=== EXCERPTED RECORDS ===
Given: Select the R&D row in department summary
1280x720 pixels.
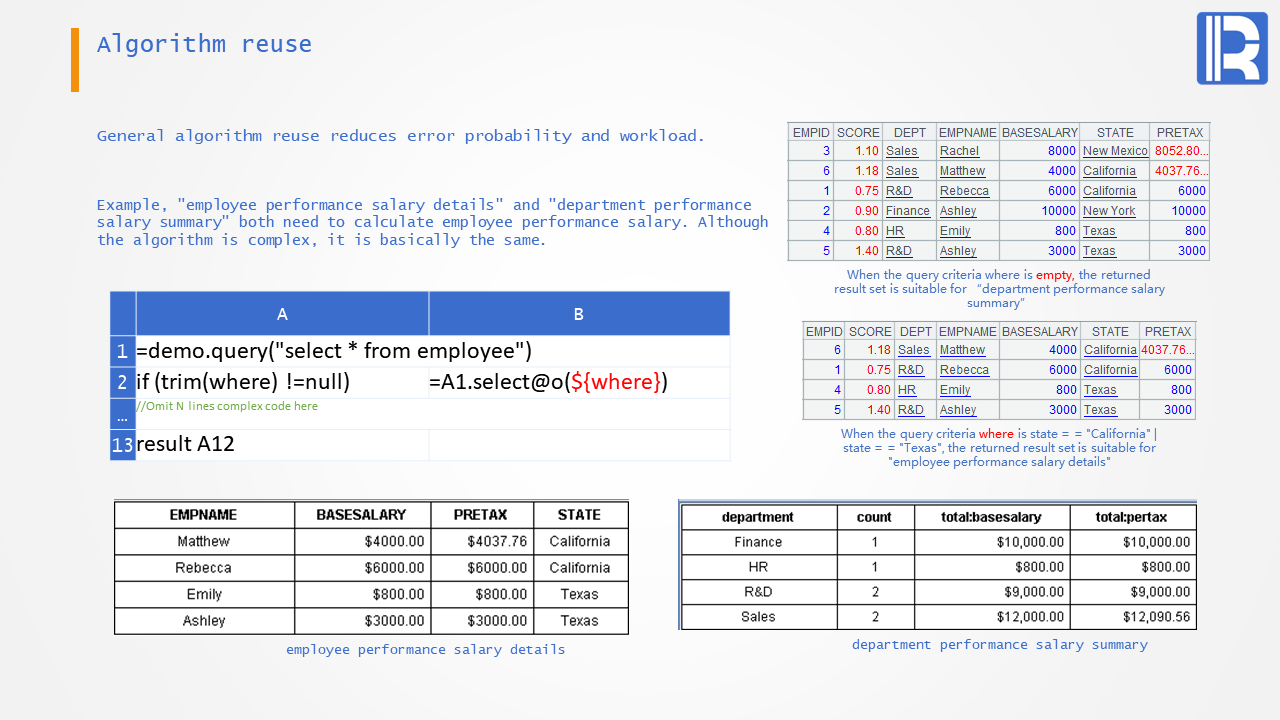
===
=== EXCERPTED RECORDS ===
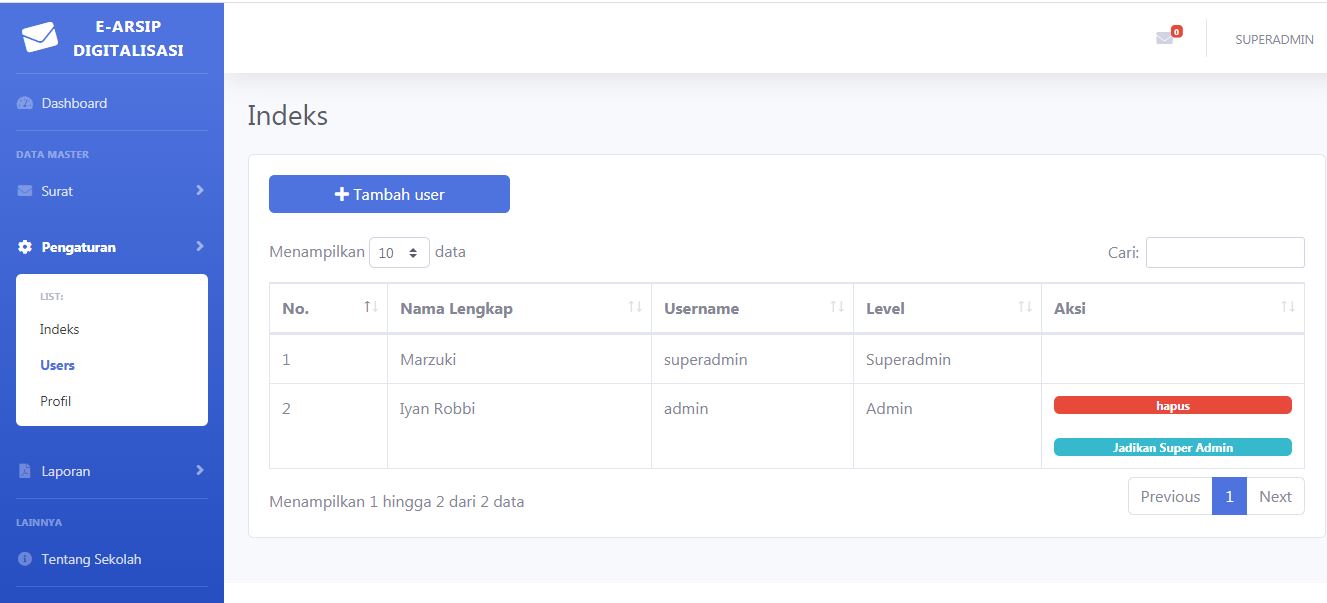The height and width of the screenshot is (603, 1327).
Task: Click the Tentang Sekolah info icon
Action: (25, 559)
===
=== EXCERPTED RECORDS ===
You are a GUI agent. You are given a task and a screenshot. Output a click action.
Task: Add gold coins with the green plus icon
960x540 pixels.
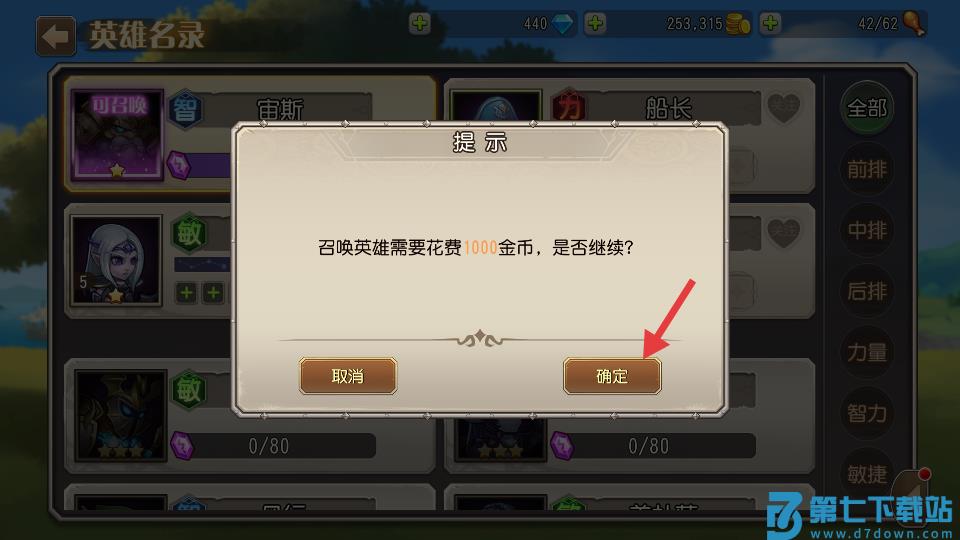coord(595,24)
===
REQUIRED WORK
Please output exactly the lines between the one holding "Given: Select the" and the one holding "1280x720 pixels." in the records above, inclusive, and nothing more.

YOUR SOLUTION
Given: Select the R&D row in department summary
1280x720 pixels.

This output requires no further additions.